Document section
-- BEGIN --
While I'm jumping the gun as the official 4.2.6 announcement and
tarball hasn't come, thanks to everyone who reported bugs, provided or
verified fixes, or otherwise help nudge NTP towards its first major
release in three years.
I have uploaded x86 Windows binaries for 4.2.6 to my website.
Regarding CVE-2009-3563 patched yesterday [1], versions of 4.2.4
through p7 are vulnerable, as are all versions of 4.2.5. The fix
first appears in 4.2.4p8 and 4.2.6. The crux of the bug was
responding to mode 7 responses with an error response. When triggered
between two ntpd servers, or in some cases with a single server
talking to itself, the ntpd processes would run away transmitting
packets and logging a message for each as fast as conditions
permitted, until something dropped a packet. When I first reproduced
it, syslog helpfully collapsed a quarter-million identical log lines
into one for me.
Cheers,
Dave Hart
[1] http://support.ntp.org/bin/view/Main/SecurityNotice#DoS_attack_from_certain_NTP_mode
Thanks to Robin and Dmitri for finding and reporting the problem!
Thanks for that, Dave. Those binaries are running apparently correctly on
the five PCs where I've loaded them - Windows 2000 Server, Windows XP and
Windows-7 with GPS/PPS, Windows XP and Windows Vista with LAN sync.
Cheers,
David
Hi.
-- END --
Data provided
-- BEGIN --
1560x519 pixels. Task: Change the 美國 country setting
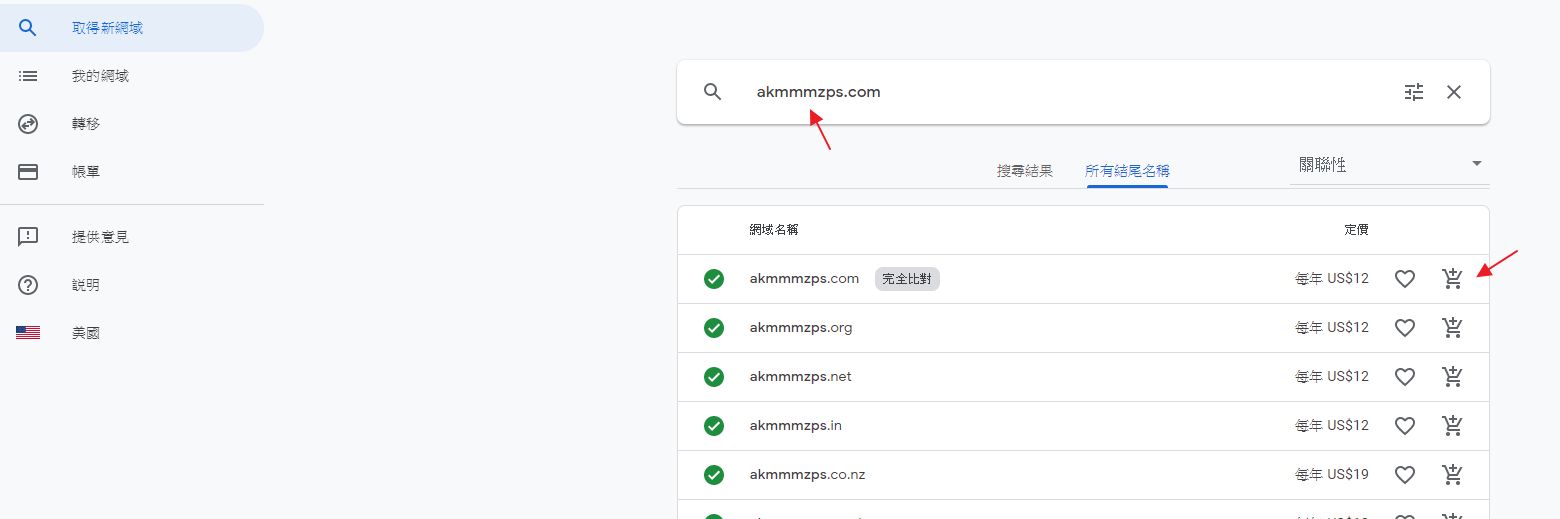click(x=86, y=333)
-- END --
Exercise
List every Windows version named in the NTP 4.2.6 message above as running the uploaded binaries.

The output
Windows 2000 Server, Windows XP, Windows-7, Windows Vista